──────── Text section ────────

New Directions in My Life
12/08/10 13:27 Filed in: Family Medicine | Kurow
After fifteen wonderful years at Te Karaka, it is time for new challenges.
Leaving Te Karaka has been a very difficult decision, but the opportunity to pursue two projects that are both very close to my heart has proved to great to resist.
I have secured funding through the World Organization of Family Doctors for my project to develop family medicine in a rural part of Cambodia. This work promises to make a real difference to some of the most disadvantaged communities on our planet.
I have also promised myself that I will have another film in the can by the end of 2010. Since my teenage years, film making has been an integral part of my life and I have been a prolific independent film maker over the years. Yet life has been so hectic that it is some years since my last film.
So I am thrilled to be back behind the camera, shooting a distinctly New Zealand story set in the beautiful East Cape which has been my home for these fifteen years.
I am indeed fortunate to be able to realise these two projects which I have dreamt about for so long.
I plan to spend the next six months working on these two projects. The pre-production planing for my new film Amiri & Aroha is almost complete and am currently working on the casting. I hope to start shooting in mid September, shortly after finishing work at Te Karaka. The principal location, the Rere falls, is close to Te Karaka and I am hoping that many of my former patients will be “extras” in the film.

──────── Material provided ────────

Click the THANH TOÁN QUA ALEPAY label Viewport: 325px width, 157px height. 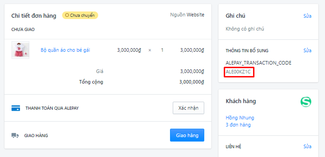[52, 108]
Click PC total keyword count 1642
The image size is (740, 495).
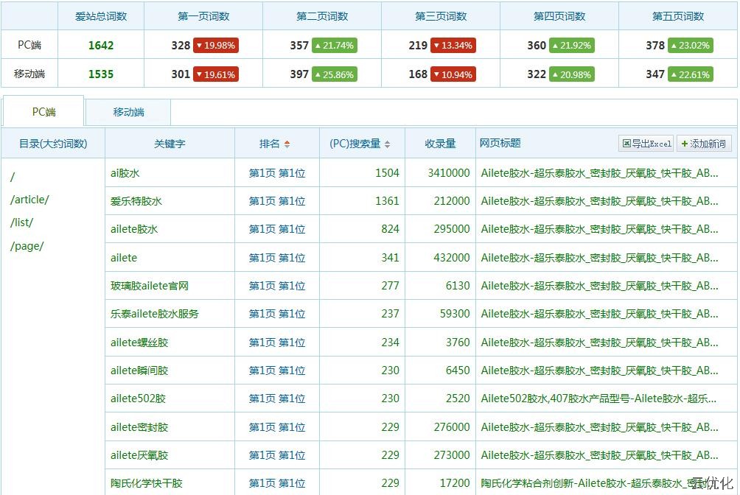coord(101,46)
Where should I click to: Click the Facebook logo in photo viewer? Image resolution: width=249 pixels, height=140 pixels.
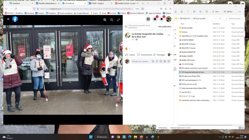tap(15, 19)
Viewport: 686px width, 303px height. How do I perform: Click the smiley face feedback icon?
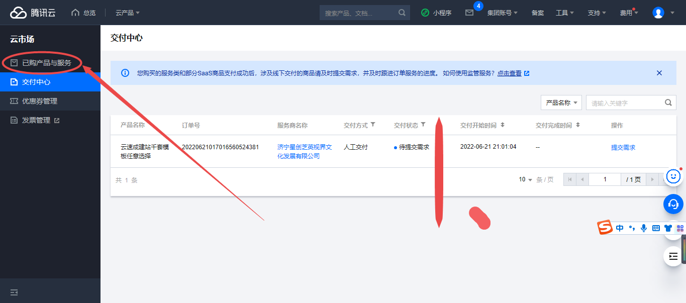(x=673, y=176)
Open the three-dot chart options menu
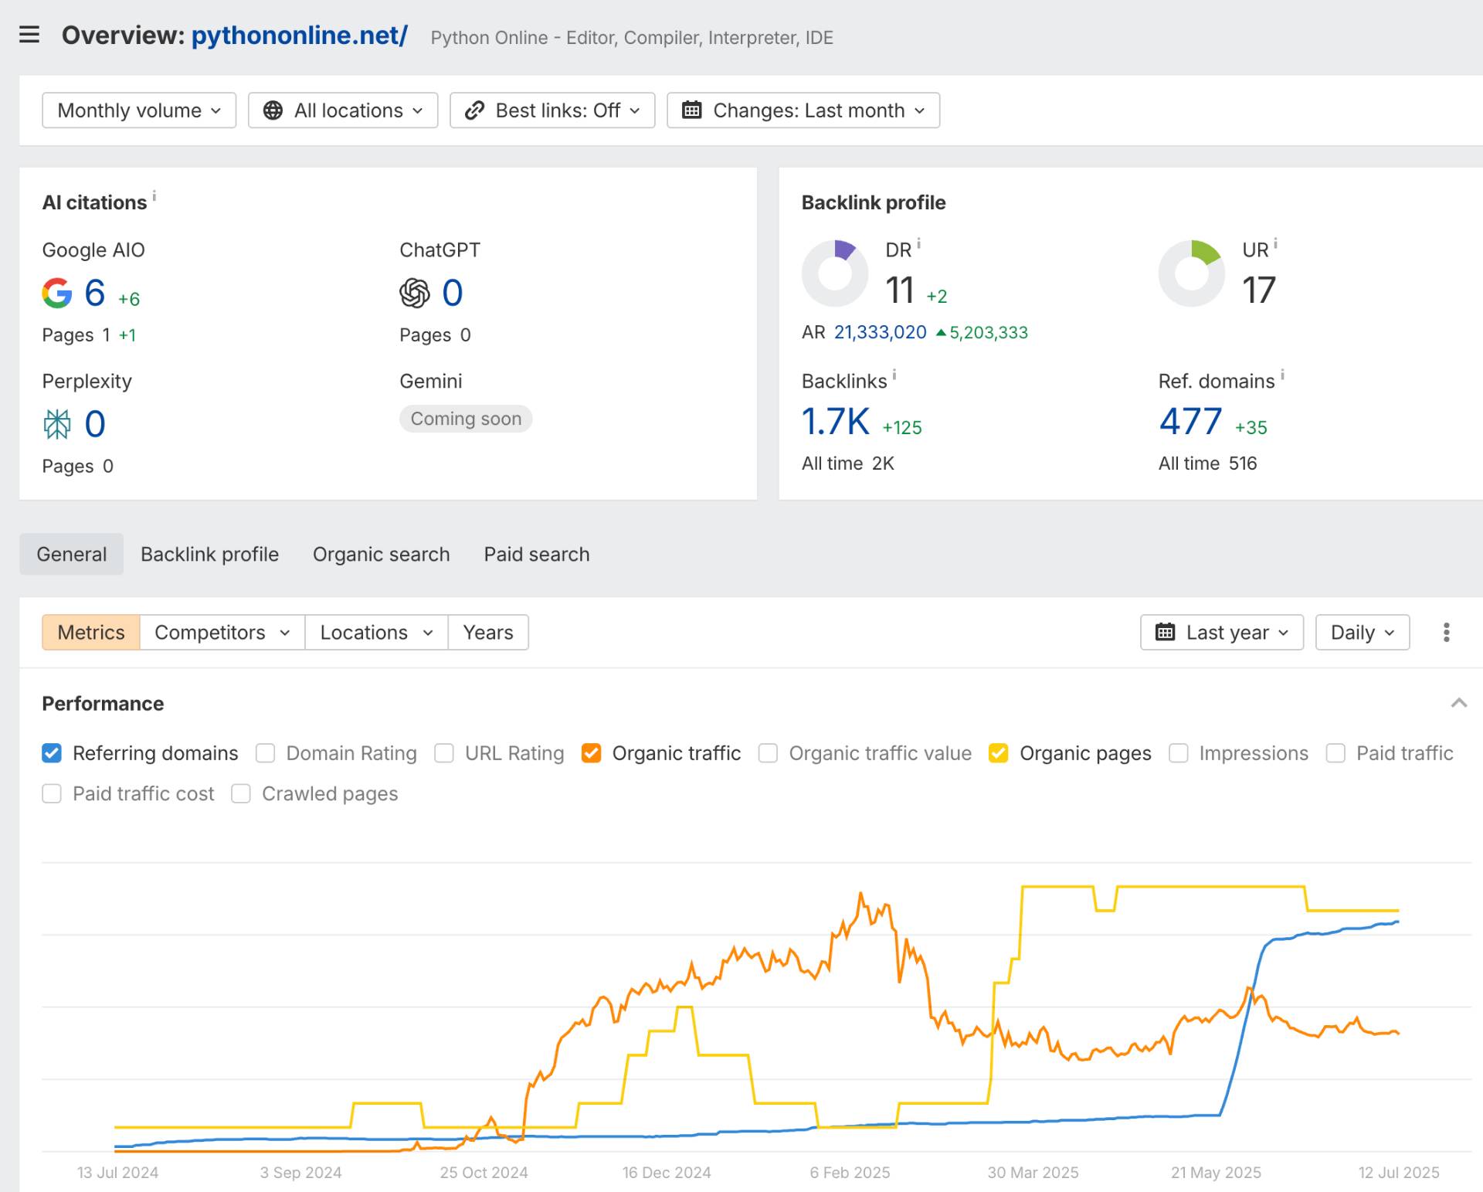 pos(1446,633)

────────

Tasks ::
A - In the post about leaving Te Karaka, which organization provided funding for the family medicine project in Cambodia?
B - Please continue the post about leaving Te Karaka, starting after its final sentence.

Answer set ::
A - The World Organization of Family Doctors.

B -
The Cambodia project is also taking shape. I am working with a number of professors of family medicine in Cambodia and hope to progress the work of setting up community clinics in the rural areas of most extreme need by the end of the year.
On completion of these two projects, I am planning to return to rural practice and am currently looking at Kurow, the practice in South Canterbury which first awakened my love of rural practice.
It has been a tremendous privilege to be the doctor at Te Karaka for the past fifteen years and these have proved some of the happiest and most challenging years of my professional life. Both my children were born during my time at Te Karaka and we have always felt a part of the local community. I extent my most sincere and heartfelt thanks to the people of Te Karaka for making us so welcome.